begin Given text

It's got to be, in the past, IBM has done memory in this way, but in proprietary standards.
We've done accelerators also in proprietary standards.
But we want to be able to have a broader set of memory devices and a broader set of acceleration devices to get tied to.
So how do we do this? We were looking at what we had before.
So historically, we built accelerators using a PCIe ecosystem. And so we started back in Power 8 with doing coherent accelerators on PCIe. But the problem we ran into is the latency of a PCIe stack was much higher than we needed.
I just said 700 nanoseconds to talk to PCIe, which is just tremendously too long.
So we also needed to have a way to do coherence.
PCIe doesn't have a typically good coherent mechanism in it.
And to do things involving coherence, you need virtual channels.
Those are expensive in PCI ecosystems. You also need different types of formatting and templating.
So we started with a clean sheet design that we based around our previous work in attaching low
latency memory devices, and also the previous work we did in accelerators to build this device
where you could have a very thin layer in the accelerator that would talk across an open
interface with low latency. We had to go clean sheet though, because if you looked at the way
the PCIe packets were made, the way they were encoded, it was sort of incompatible with what
we wanted to build. The one interesting point, though, just a side note,
is the electrical standard with PCIe is actually fairly reasonable.
It's a differential signaling interface.
It runs at fairly high frequencies.
And we've found that the electrical signaling with PCIe
is actually quite compatible with OpenCAPI.
So a lot of the vendors we've talked to currently have a PCIe-based NIC, whatnot,
are able to take that same I-O interface that talks PCIe and have it run higher frequency and
then talk Open CAPI. So electrically, PCIe is pretty good. The problem we had with it really
was how are the packets formatted and how are those packets aligned? And a little low frequency,
but if we bump the frequency up, reorganize the way the packets work,
quite a bit of improvement can be made.
That said, so that's how we create the open CAPI bus, open standard.

end Given text

— Task requirements —
A. In the OpenCAPI transcript, how long does the speaker say it takes to talk to PCIe?
B. Summarize the OpenCAPI transcript in two sentences.
C. Please print the OpenCAPI transcript from "So we started with" to "differential signaling interface.", inclusive.
Rely only on the OpenCAPI transcript.

begin Material supplied

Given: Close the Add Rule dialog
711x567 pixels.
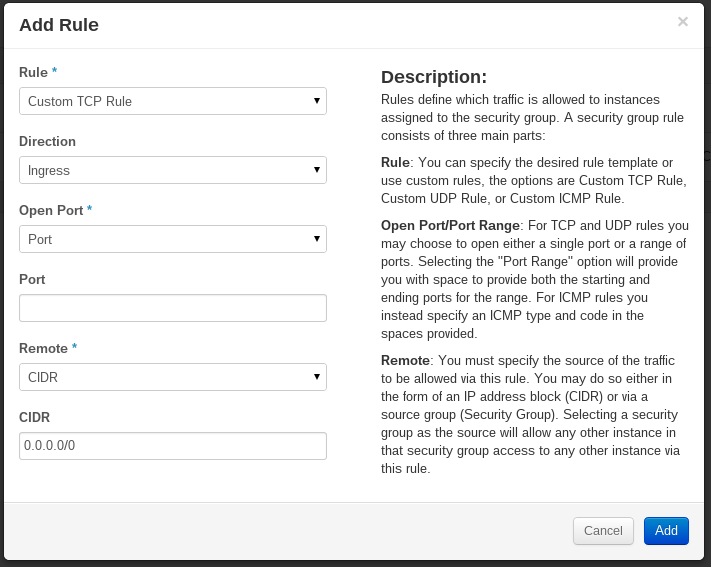Looking at the screenshot, I should coord(682,22).
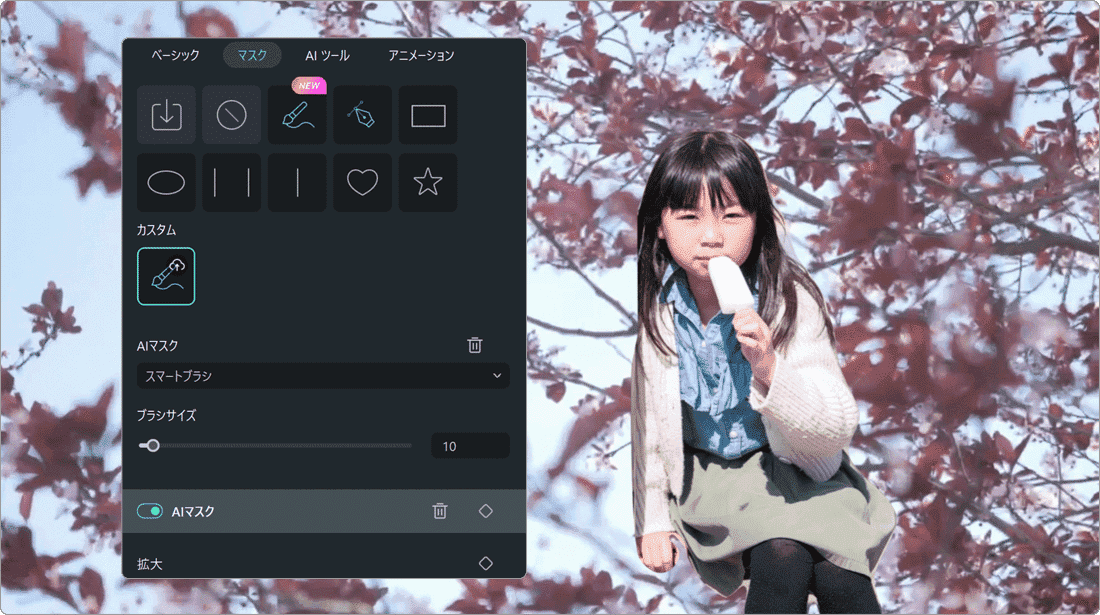Click the custom mask icon under カスタム
Screen dimensions: 1100x615
pyautogui.click(x=166, y=276)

end Material supplied

— Solved problems —
A. 700 nanoseconds.

B. IBM had built coherent accelerators on PCIe, but PCIe latency was too high and its coherence support was poor, so IBM started a clean-sheet design for a thin, low-latency layer over an open interface. PCIe's electrical signaling turned out to be quite compatible with OpenCAPI, and the real problem was how PCIe packets were formatted and aligned.

C.
So we started with a clean sheet design that we based around our previous work in attaching low
latency memory devices, and also the previous work we did in accelerators to build this device
where you could have a very thin layer in the accelerator that would talk across an open
interface with low latency. We had to go clean sheet though, because if you looked at the way
the PCIe packets were made, the way they were encoded, it was sort of incompatible with what
we wanted to build. The one interesting point, though, just a side note,
is the electrical standard with PCIe is actually fairly reasonable.
It's a differential signaling interface.